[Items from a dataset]
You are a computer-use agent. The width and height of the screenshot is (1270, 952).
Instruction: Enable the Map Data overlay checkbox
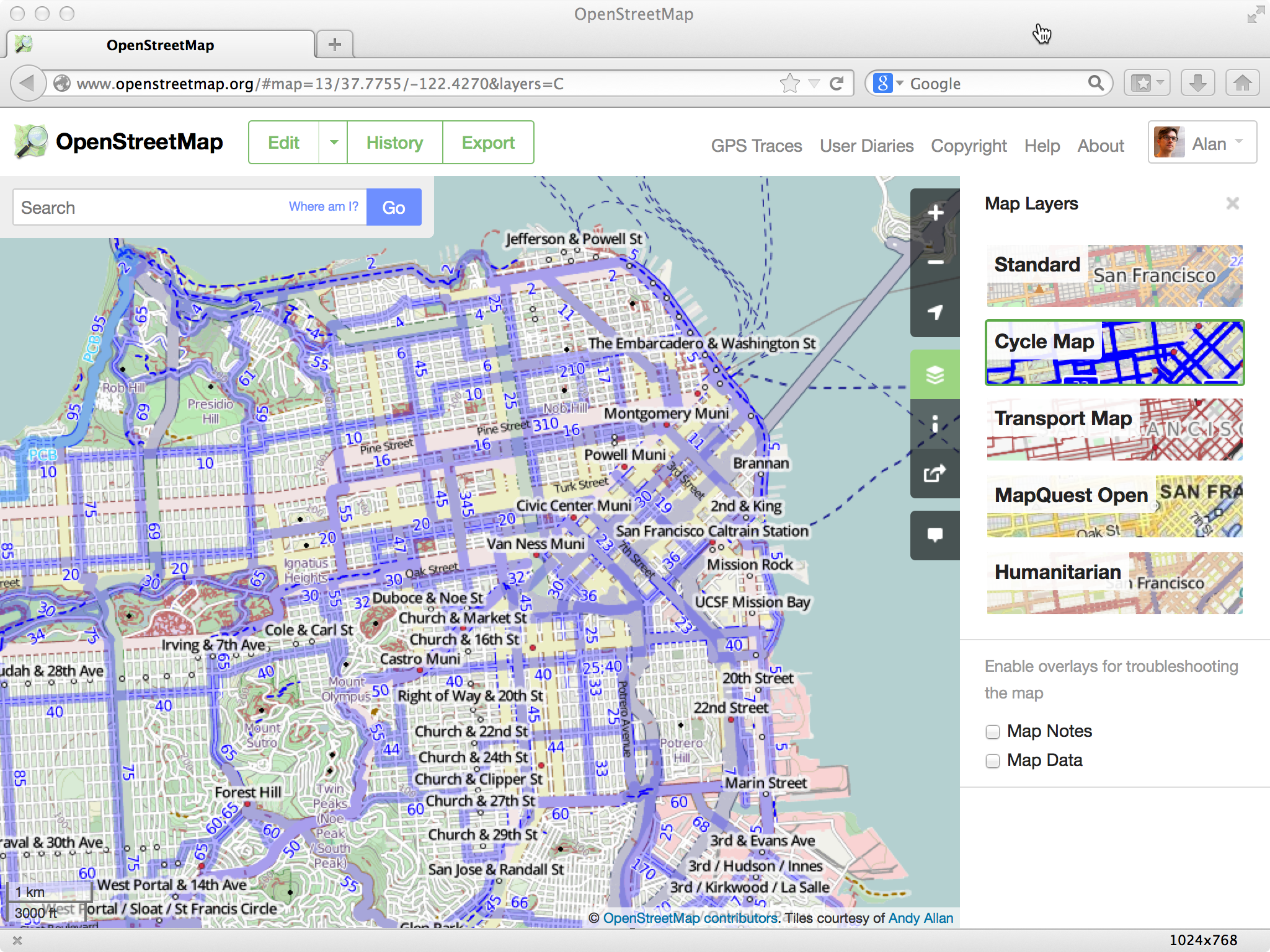click(x=993, y=761)
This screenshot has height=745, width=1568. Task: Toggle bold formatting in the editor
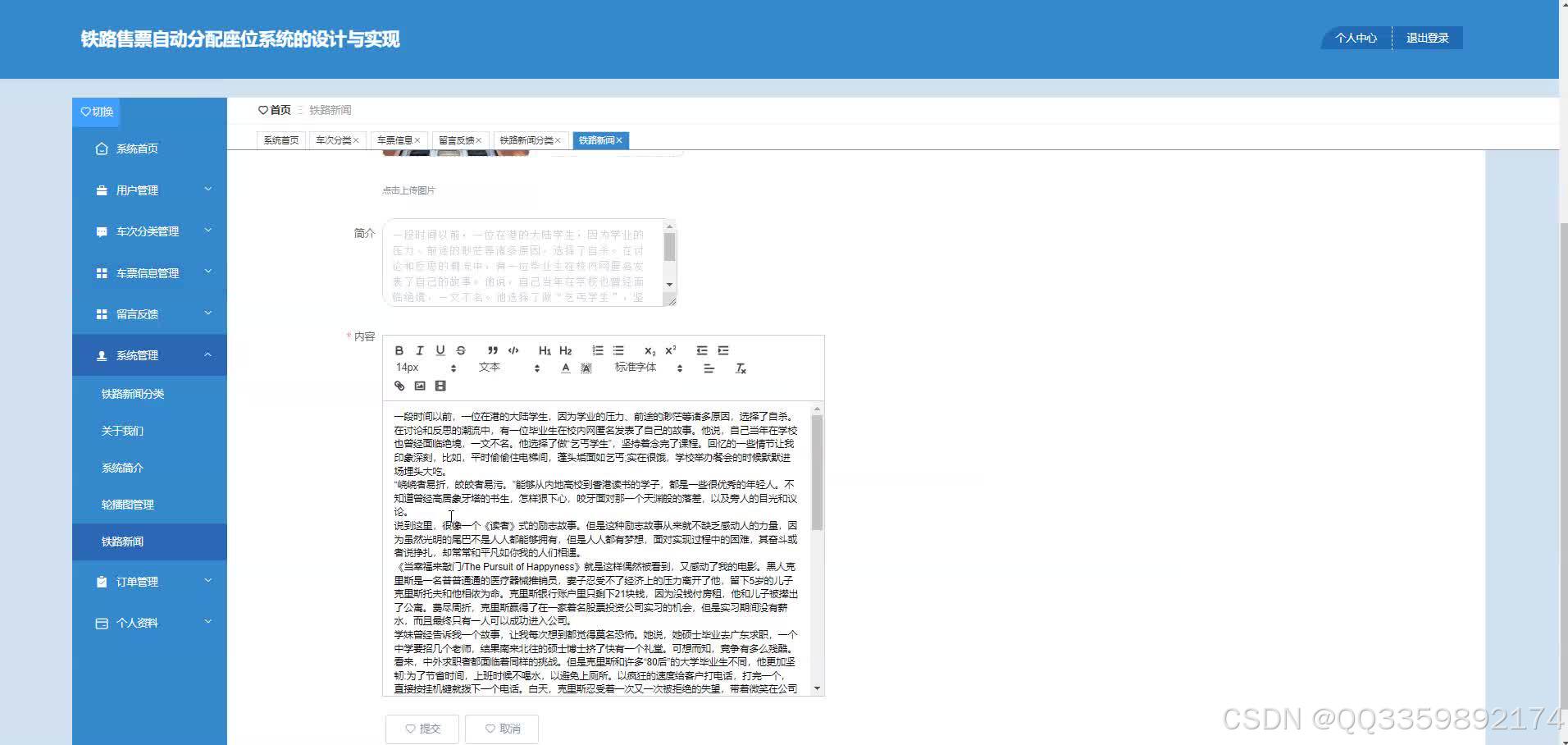[x=399, y=350]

- Work to be completed -
Repeat only the lines from the one holding "Instruction: Enable the" through the last line of the data, inclusive. Keep the pictures out.

- Result -
Instruction: Enable the Map Data overlay checkbox
click(x=993, y=761)
This screenshot has height=745, width=1568. Task: Toggle bold formatting in the editor
[x=399, y=350]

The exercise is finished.